Tendonitis is a dynamic process characterized by complex interactions between various cellular and molecular mechanisms, tissue remodeling, inflammation, and structural changes over time. It can manifest in different forms but often results in the softening or stiffening of the tendon extracellular matrix (ECM). Current approaches to studying environmental effects on tendons usually employ substrates with fixed elastic moduli. The elastic modulus, which dictates tendon health and function as well as its capacity to withstand tensile loads under pathophysiological conditions, can influence tenocytes’ genotype. Building on previous genotypic studies, we developed an in vitro disease model using magnetorheological elastomer (MRE) technology to study how tendons respond to a stiffening or softening event starting from a physiological baseline.

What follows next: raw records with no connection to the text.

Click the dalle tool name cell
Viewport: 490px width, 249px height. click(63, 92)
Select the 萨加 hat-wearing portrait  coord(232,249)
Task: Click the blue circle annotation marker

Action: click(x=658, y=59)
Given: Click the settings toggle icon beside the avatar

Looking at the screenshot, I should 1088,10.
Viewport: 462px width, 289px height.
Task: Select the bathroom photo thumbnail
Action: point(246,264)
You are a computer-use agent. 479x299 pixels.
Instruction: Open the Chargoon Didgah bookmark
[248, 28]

MREs are heterogeneous composites with varying viscoelastic properties in response to an external magnetic field. Here, we developed MRE formulations to achieve a range of elastic moduli from physiological (~300kPa) to pathophysiological (~200 and ~400kPa) under various magnetic field strengths. The first MRE formulation consisted of 7% (v/v) Sylgard 184 PDMS, 68% (v/v) Sylgard 527 PDMS, and 25% (v/v) Carbonyl Iron Particles (CIP) (low-range), and the second was 10%/65%/25% (high-range), for the softening and stiffening events, respectively. To manufacture these MREs without agglomeration, we mixed toluene with the PDMS pre-polymer at a 1:5 ratio to ensure uniform CIP distribution during curing. The low- and high-range MREs exhibit dynamic ranges of 183.70 ± 16.13kPa to 288.61 ± 14.81kPa and 297.36 ± 10.23kPa to 425.05 ± 7.81kPa, respectively, from 0mT to 350mT flux densities. Importantly, the low-range formulation with 350mT is statistically similar to that of the high-range formulation without a magnet, representing the physiological condition. Using these MREs, we can investigate the effects of genotypic transitions on tendons in response to stiffening or softening under pathological conditions through RT-PCR analysis. This approach provides insights into the biological state of the tendon, including its development, structural integrity, ECM remodeling, and repair processes.